Not sure how this I’ve managed to use alliteration in my last blog title and this one – winning! As I’m away from our home tonight, staying at my rents, I can’t actually write the blog post I had planned, which I’ll probably use tomorrow so as I was wondering around the house with no idea what to write about, it came to me after I was shouted at by my Dad for one of the below irritating, disgusting, ‘boyish’ habits which I have acquired over the years.

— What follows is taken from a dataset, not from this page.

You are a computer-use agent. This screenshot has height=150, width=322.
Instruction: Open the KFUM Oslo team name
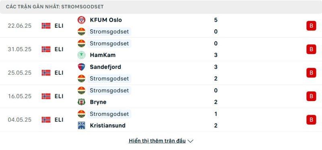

Some of you may be freaked out by what you’re about to read, but please don’t judge me (of if you do, do it mentally, I don’t fancy any nasty comments) :-).

Confession One
I go to the toilet with the door open – obviously not everywhere, I would’t just go for a wee in Prezzo with the door wide open but at my house, my rents and friends houses I have no problem not shutting the door fully. I personally think this stems back from when I got locked in a toilet in a restaurant when I was about 7 and now a habit I haven’t grown out of.

Confession Two
The occasional nose pick – right, can I just clarify, I don’t do this every time I have an escapee boggee, just when they’re really irritating me, I know no-ones looking and I cannot quite get it!

Confession Three
Grazing from the fridge – this one reallllly winds some people up. I will get in from work and go straight to the fridge, leave it open while grating some cheese, munching on some ham or eating a yoghurt. I never saw this as a bad habit until my Mum mentioned that it was annoying her, I mentioned this to Ben and he had a moan up about our fridge loosing it’s cold’ness’. Meh, I don’t care, I love cheese and nothing is gonna stop me eating that.

Confession Four
Burping – If I have trapped wind, unless I feel I should, I am not holding it in around you. Do you know how bad it is for your body and bloating it is to keep hold of said air?! I doesn’t react well with me and if I don’t burp it out in the day, guess which end it will escape when I’m fast asleep? Yeh, niiiice.

Confession Five
Forgetting to take my makeup off – I rarely ever take my makeup off at night, on the rare occasion my pals stay round mine after a night out I might do, when they offer me one and I suddenly feel guilty but at any other time I don’t. It’s laziness, pure laziness but fortunately *touches wood* my skin doesn’t really mind, if anything, the more products I use on my face to cleanse, tone, moisturise and scrub will irritate my skin more than makeup and makeup wipes. Therefore this one is justified.

Confession Six
Forgetting my night time teeth – this one is vile! I know guys, but if I’m going to bare my soul on this blog, I don’t think I should hide this one. It’s not often I will forget, normally when I’m drunk or mega tired after a late night cinema but granted I still do it. Out of all the people I know, I should be the one doing the 3 brushes a day with the amount of chocolate I eat so I expect at the age of 40 my nickname will be ‘gummy mummy’, yet I still haven’t managed to kick this habit.

Confession Seven
Skipping dinner for snacks and/or wine – this one come from my non-eating days. I wouldn’t like to eat in the evenings as they’re traditionally the bigger meal and the hardest one to digest and in my silly head the one you didn’t need. So I’d distract my belly’s cravings with a glass of wine…or a bottle. If I was pushing the boat out, I’d occasionally have a doritoe or a piece of choccie but not much else. 3 years on and parts of these habits are still smacking me in the face. Sometimes I just cannot be bothered to eat a whole meal, let alone cook it. So I’ll get a bottle of prosecco and a tub of picamix and try get my way through both, normally finishing the former and picking at the latter. This infuriates my boyfriend to no end, but I just need to do this sometimes!

Confession Eight
Talking about my bowel movements – this is something I’m not even guilty about. I don’t see why this is so vulgar to some people, if I need to go for a poop and I need to let someone know so we can allow me to get to a loo, I’m not gonna hold back! What happens if I had a freak fit and pooped myself? At least my friend would know, ‘oh it’s cause she was holding onto that one’.

So they’re the one’s I can think of at the moment, the most poignant one’s that others often point out.

Do you share any of mine or have any irritating habits yourself?